- **TASK PROMPT**: Locate the line that contains "This screenshot has width=1110, height=423." in the entries below, then repeat it and every following line through the line that contains "You are a computer-use agent. Image resolution: width=1568", exactly, and no others.

[THE DATA Boundary: Start]

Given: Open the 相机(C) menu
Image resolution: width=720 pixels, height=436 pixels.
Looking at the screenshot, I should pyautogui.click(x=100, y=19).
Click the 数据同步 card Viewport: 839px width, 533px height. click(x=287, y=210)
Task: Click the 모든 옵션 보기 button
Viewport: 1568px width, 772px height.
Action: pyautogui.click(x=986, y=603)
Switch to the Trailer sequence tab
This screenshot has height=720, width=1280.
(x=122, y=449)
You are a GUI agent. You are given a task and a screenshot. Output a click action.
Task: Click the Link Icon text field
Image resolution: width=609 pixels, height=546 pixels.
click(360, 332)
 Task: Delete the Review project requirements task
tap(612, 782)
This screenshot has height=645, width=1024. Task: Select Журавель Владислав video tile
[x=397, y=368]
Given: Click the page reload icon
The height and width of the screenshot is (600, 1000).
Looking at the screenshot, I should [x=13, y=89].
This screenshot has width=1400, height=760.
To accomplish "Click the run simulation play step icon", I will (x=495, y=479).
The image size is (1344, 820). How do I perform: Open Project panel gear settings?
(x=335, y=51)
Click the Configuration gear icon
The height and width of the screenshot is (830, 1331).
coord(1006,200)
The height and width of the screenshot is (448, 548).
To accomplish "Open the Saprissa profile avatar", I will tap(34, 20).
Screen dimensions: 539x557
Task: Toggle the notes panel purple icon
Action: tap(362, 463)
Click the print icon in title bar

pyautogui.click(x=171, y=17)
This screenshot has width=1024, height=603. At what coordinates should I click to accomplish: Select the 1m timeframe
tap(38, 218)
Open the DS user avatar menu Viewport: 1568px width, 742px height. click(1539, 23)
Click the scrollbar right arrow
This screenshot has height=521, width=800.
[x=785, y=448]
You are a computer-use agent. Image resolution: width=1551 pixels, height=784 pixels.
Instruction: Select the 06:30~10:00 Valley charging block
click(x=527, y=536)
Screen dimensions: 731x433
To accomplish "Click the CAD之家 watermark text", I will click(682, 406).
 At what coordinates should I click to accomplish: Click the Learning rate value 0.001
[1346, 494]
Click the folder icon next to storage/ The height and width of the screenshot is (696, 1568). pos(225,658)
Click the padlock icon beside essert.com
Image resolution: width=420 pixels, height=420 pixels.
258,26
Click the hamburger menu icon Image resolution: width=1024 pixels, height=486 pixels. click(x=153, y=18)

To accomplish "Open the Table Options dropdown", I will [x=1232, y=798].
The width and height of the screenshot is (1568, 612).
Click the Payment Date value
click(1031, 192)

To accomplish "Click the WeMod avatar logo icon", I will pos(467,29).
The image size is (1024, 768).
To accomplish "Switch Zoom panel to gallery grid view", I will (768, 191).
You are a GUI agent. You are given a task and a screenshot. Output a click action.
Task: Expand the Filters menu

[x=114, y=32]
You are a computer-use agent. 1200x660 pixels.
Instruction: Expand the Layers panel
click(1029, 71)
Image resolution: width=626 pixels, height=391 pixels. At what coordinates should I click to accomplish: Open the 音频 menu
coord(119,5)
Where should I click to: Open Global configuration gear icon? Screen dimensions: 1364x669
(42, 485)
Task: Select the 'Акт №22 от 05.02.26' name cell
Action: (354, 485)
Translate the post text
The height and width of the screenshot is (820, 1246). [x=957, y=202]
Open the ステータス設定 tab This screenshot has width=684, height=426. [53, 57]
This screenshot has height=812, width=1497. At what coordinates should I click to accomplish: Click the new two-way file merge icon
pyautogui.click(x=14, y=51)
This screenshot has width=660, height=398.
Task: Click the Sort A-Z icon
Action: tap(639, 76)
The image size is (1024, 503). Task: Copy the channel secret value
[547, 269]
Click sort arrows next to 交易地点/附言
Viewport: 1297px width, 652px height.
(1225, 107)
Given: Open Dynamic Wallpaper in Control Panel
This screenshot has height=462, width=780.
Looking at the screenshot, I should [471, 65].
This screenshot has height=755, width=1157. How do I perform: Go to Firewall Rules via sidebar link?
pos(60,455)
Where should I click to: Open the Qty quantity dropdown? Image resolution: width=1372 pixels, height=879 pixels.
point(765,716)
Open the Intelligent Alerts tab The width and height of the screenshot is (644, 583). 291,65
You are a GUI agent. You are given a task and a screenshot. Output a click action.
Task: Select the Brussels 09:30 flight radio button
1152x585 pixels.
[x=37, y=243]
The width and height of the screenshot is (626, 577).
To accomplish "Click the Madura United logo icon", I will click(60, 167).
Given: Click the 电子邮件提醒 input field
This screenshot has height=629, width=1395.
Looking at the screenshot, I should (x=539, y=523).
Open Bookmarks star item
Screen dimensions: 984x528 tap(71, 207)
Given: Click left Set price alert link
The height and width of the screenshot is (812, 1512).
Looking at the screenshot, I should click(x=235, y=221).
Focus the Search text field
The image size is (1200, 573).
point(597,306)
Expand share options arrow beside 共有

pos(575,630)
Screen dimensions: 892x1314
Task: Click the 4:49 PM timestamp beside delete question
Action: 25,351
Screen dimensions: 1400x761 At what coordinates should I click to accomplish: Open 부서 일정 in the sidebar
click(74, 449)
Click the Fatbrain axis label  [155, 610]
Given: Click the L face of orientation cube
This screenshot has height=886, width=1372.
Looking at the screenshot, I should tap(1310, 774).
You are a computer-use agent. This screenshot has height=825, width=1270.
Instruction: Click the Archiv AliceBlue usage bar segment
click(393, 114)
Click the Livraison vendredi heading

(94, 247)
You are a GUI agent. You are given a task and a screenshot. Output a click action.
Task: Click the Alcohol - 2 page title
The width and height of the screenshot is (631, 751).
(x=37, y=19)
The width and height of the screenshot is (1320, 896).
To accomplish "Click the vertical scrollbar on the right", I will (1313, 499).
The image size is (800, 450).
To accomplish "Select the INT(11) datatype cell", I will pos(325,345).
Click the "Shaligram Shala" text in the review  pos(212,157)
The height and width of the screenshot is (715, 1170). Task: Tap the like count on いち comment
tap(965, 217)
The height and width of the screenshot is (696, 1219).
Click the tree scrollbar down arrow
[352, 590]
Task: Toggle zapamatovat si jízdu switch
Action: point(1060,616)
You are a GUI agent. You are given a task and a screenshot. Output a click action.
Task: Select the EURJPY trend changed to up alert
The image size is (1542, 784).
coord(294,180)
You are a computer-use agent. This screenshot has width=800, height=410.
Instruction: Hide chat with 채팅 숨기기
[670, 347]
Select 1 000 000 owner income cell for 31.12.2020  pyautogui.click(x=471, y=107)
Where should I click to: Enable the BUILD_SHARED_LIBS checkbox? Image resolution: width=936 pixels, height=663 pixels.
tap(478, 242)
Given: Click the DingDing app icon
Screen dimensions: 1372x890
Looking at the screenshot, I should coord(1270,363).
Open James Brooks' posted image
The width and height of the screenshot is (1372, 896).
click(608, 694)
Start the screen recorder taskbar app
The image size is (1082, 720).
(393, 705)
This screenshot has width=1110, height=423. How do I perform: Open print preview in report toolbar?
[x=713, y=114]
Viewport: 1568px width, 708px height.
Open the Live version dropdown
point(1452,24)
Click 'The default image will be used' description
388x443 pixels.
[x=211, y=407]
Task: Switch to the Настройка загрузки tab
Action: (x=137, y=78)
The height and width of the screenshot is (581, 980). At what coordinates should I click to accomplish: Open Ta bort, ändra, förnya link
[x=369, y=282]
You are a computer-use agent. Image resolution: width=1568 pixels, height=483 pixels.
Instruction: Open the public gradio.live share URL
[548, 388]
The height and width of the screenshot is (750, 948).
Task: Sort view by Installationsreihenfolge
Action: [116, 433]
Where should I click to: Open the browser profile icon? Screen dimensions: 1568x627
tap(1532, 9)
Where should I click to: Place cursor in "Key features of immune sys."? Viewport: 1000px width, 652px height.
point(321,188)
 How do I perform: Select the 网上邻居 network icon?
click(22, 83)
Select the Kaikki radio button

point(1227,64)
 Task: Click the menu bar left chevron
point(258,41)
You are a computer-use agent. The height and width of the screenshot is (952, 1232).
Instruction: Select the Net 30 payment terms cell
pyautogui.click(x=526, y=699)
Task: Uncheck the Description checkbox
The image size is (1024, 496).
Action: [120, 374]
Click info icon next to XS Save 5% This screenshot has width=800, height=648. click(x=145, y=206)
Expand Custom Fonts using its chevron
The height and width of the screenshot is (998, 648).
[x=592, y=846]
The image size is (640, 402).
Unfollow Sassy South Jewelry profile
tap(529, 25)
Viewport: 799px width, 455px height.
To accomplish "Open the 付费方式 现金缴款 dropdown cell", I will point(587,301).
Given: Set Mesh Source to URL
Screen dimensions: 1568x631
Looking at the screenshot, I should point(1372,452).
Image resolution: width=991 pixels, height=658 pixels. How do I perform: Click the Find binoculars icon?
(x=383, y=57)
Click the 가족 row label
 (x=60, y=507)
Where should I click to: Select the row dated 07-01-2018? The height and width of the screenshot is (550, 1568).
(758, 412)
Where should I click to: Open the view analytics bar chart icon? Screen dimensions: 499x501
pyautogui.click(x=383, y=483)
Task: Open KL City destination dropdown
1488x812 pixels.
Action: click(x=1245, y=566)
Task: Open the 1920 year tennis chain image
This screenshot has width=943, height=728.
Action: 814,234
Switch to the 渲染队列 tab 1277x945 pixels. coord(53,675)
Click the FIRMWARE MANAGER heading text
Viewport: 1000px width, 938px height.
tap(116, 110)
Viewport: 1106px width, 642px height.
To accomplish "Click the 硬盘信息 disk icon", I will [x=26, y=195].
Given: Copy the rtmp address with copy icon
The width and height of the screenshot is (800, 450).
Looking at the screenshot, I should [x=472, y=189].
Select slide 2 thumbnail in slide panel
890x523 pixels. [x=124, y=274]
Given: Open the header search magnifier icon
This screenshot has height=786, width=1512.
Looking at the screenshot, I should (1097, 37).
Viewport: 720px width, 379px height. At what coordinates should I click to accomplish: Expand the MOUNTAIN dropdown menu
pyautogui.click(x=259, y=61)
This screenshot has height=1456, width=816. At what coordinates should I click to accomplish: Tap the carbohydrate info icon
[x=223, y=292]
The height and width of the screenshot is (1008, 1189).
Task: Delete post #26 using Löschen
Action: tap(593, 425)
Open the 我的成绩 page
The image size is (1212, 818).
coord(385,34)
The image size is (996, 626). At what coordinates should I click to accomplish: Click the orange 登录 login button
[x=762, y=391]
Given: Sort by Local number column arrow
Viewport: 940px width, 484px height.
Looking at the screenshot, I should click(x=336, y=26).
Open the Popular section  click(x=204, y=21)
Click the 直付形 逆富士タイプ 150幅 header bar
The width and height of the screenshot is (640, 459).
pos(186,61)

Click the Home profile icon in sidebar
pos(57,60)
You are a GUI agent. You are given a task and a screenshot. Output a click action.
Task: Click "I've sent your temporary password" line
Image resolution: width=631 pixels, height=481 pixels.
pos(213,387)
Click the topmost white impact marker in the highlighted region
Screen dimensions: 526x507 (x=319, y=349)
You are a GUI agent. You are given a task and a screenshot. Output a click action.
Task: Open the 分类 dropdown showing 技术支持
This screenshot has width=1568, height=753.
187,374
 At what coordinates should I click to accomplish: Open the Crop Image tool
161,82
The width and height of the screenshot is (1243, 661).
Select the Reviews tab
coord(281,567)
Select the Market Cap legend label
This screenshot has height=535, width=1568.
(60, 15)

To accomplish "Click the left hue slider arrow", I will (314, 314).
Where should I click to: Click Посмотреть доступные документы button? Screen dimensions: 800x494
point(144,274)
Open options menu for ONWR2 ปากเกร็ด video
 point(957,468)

[THE DATA Boundary: End]

- **RESPONSE BELOW**:
This screenshot has width=1110, height=423. How do I perform: Open print preview in report toolbar?
[x=713, y=114]
Viewport: 1568px width, 708px height.
Open the Live version dropdown
point(1452,24)
Click 'The default image will be used' description
388x443 pixels.
[x=211, y=407]
Task: Switch to the Настройка загрузки tab
Action: (x=137, y=78)
The height and width of the screenshot is (581, 980). At what coordinates should I click to accomplish: Open Ta bort, ändra, förnya link
[x=369, y=282]
You are a computer-use agent. Image resolution: width=1568 pixels, height=483 pixels.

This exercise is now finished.